Cependant, compte tenu des déséquilibres territoriaux, que signifie l’autonomie fiscale lorsqu’il n’y a pas, ou peu, de masse taxable et, partant, de perspectives de recettes ?
Dans certains départements, le coût des compétences transférées, ne serait-ce que dans le domaine social avec le RSA et l’APA, est sans commune mesure avec le niveau réel de la contribution qui peut y être levé.
En la matière, une prise de conscience s’impose : plus loin nous souhaiterons aller dans la décentralisation, en confiant aux collectivités territoriales des missions jusque-là exercées par l’État sur son budget, plus il sera difficile, sur un plan macroéconomique, d’assumer le principe d’autonomie fiscale. Je prendrai, là encore, l’exemple de la Bretagne : l’État y collecte 11, 3 milliards d’euros, mais en redistribue 16, 3 milliards !
De ce point de vue, l’instauration de la nouvelle contribution économique territoriale me paraît ouvrir de nouvelles perspectives pour assurer, dans toute la mesure possible, une meilleure équité entre les territoires. Les péréquations et compensations sont peut-être des entorses au principe de l’autonomie fiscale, mais elles expriment une autre valeur, celle de la solidarité nationale, à laquelle nous sommes tous attachés. Cette dernière mérite selon moi d’être autant respectée et défendue qu’un principe d’autonomie dont nous mesurons bien les limites.
Le troisième point que j’aborderai concerne le sort qui sera réservé à la taxe sur le foncier non bâti compte tenu de la suppression de la taxe professionnelle.
Aujourd’hui, la taxe sur le foncier non bâti pèse fortement sur l’agriculture, secteur économique pourtant soumis lui aussi, comme chacun le sait, à une rude concurrence, et s’apparente, à bien des égards, à une taxe professionnelle. Aussi, le raisonnement qui prévaut pour alléger les charges sur les entreprises à fort investissement me semble également valable pour les entreprises agricoles, où le poids du foncier est lourd. Je sais que ces contributions ne sont pas tout à fait de même nature, puisque le foncier ne s’amortit pas. Pour autant, je souhaite que l’examen du dossier de la révision des bases foncières nous donne l’occasion de réfléchir à la pertinence économique de cette taxe et à son évolution.
Enfin, le quatrième point de mon intervention portera sur la maîtrise de nos dépenses
Si nous partageons tous cet objectif, il serait pour le moins fâcheux que la recherche de l’excellence en tous points – qualification des personnels, sécurité, environnement – conduise, par la création de normes excessivement contraignantes, à augmenter les dépenses des collectivités territoriales.

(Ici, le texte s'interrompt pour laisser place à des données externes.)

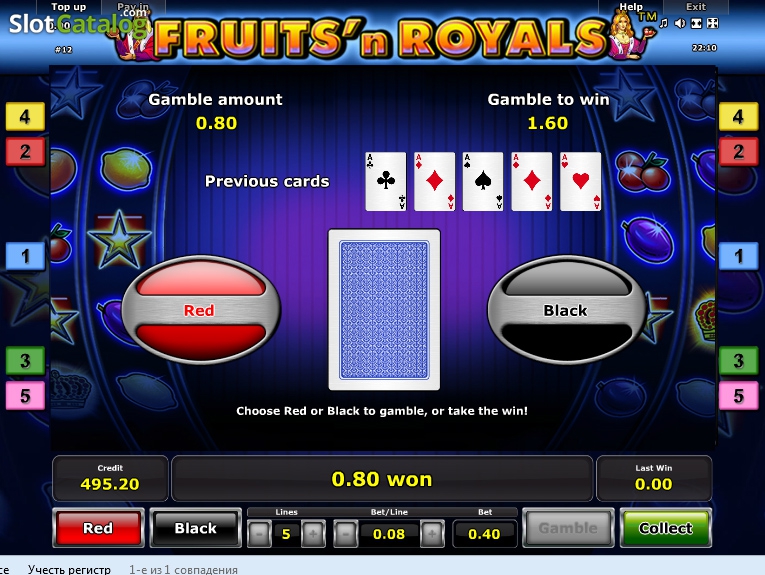This screenshot has height=575, width=765.
Task: Open the Top up tab
Action: tap(69, 7)
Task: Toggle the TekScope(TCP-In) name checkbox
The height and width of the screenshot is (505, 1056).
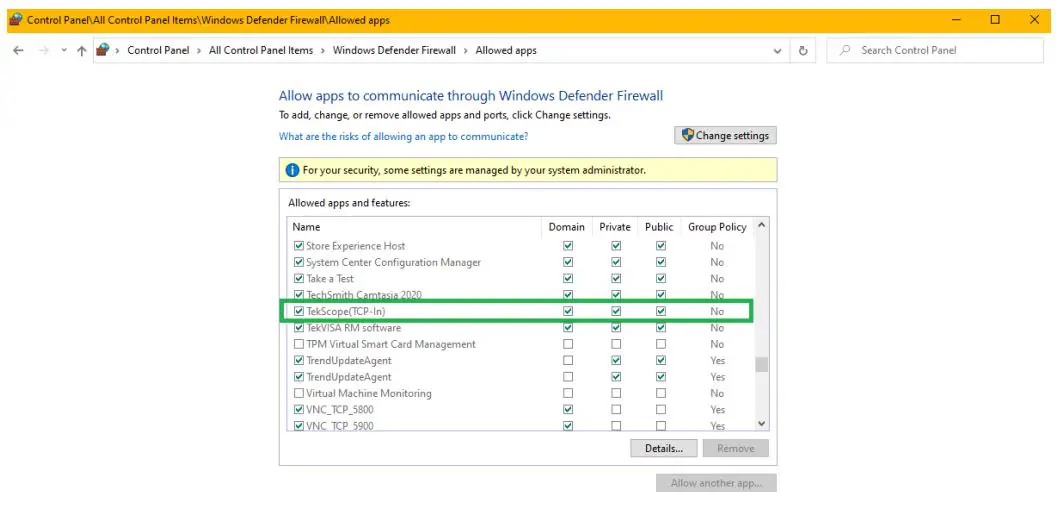Action: click(298, 312)
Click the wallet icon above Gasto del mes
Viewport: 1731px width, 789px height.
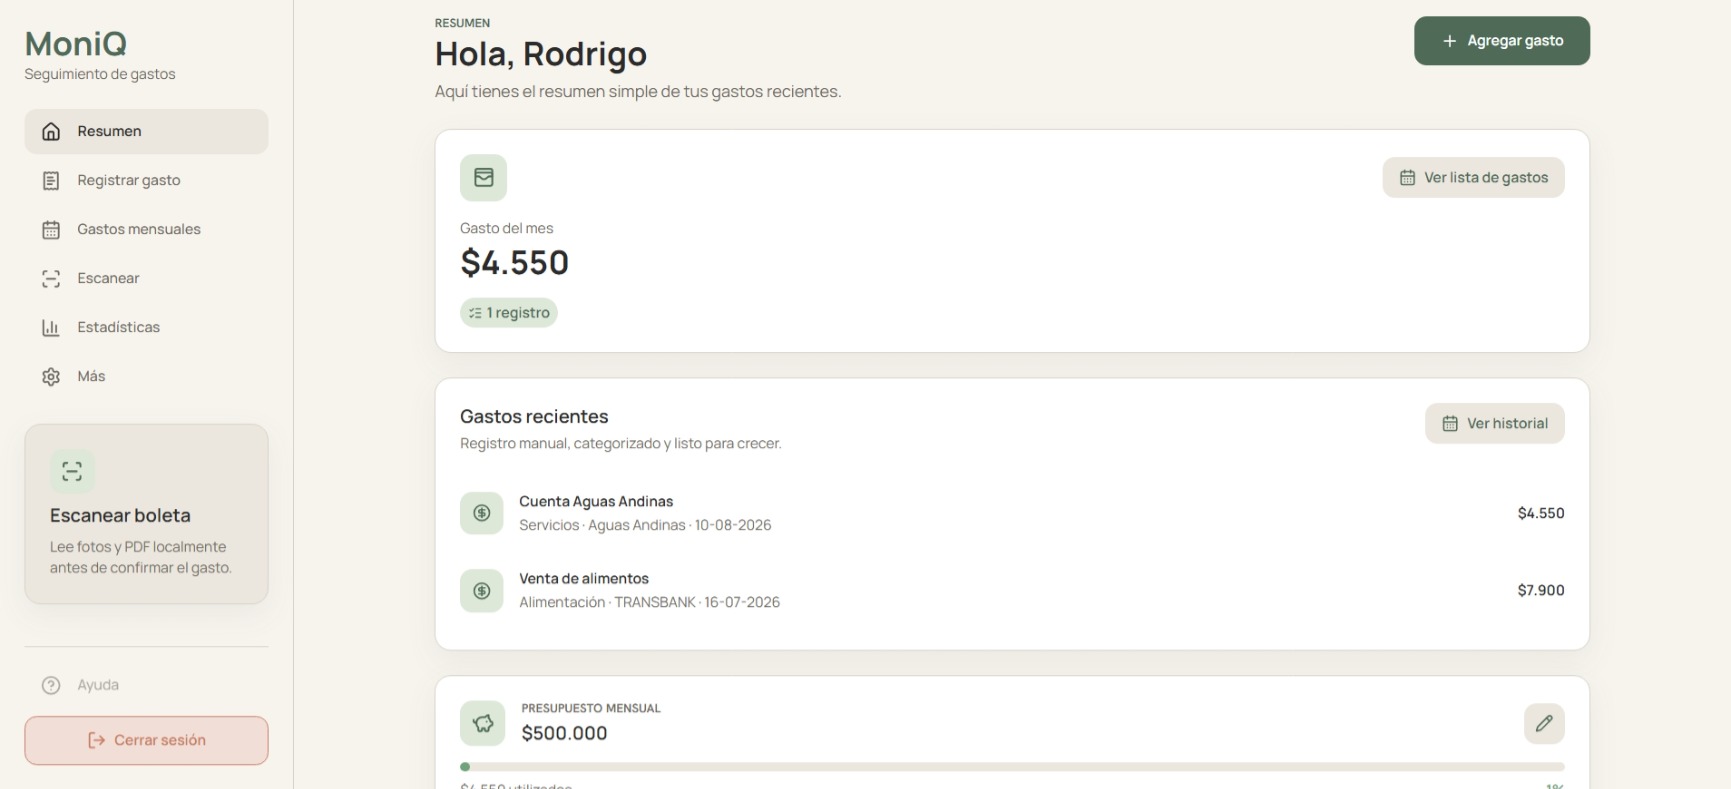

Je ne suis pas de ceux qui considèrent que nos collectivités territoriales bénéficieraient d’une sorte de garantie de ressources provenant de l’État, indépendamment du contexte économique.
Pour autant, il ne faudrait pas que, dans le même temps, l’État, au mépris de ce même contexte économique, en vienne à mettre lui-même à faire supporter aux collectivités territoriales des charges nouvelles, au détour d’un décret ou d’une circulaire.
En d’autres termes, si l’État ne veut pas ou ne peut pas compenser toutes ces nouvelles charges, il serait bien inspiré d’éviter d’en créer, surtout lorsque leur utilité reste à démontrer.
Dans le même ordre d’idée, je reconnais à la fiscalité écologique une finalité pédagogique salutaire, et je me réjouis que le Gouvernement ait récemment annoncé son intention d’affecter le produit de la taxe carbone acquittée par les collectivités à un fonds de l’ADEME qui servira à financer les investissements des collectivités locales en matière d’économie, d’énergie et de développement durable. J’ai également noté que la taxe carbone serait intégralement remboursée aux particuliers. Cela étant, l’instauration de contributions écologiques ne doit pas aboutir à absorber l’intégralité du bénéfice tiré de l’exonération de la taxe professionnelle. Pour notre part, nous avons trop souvent déploré et dénoncé ce genre de pratique.
Mes chers collègues, le projet de budget pour 2010 est marqué par un souci de lucidité et de vérité. Il ouvre des perspectives et prépare la sortie de crise, en s’inscrivant, au-delà de la conjoncture particulière que nous traversons, dans une logique de libération de notre économie.
Je sais gré au Gouvernement, malgré un contexte difficile, de faire preuve de courage alors qu’il eût été plus facile de différer une décision aussi lourde de conséquences que la réforme de la taxe professionnelle. C’est parce que je le sais attentif aux propositions du Sénat, dans le but commun de rendre cette nécessaire réforme juste et équilibrée, que nous aborderons la discussion avec confiance.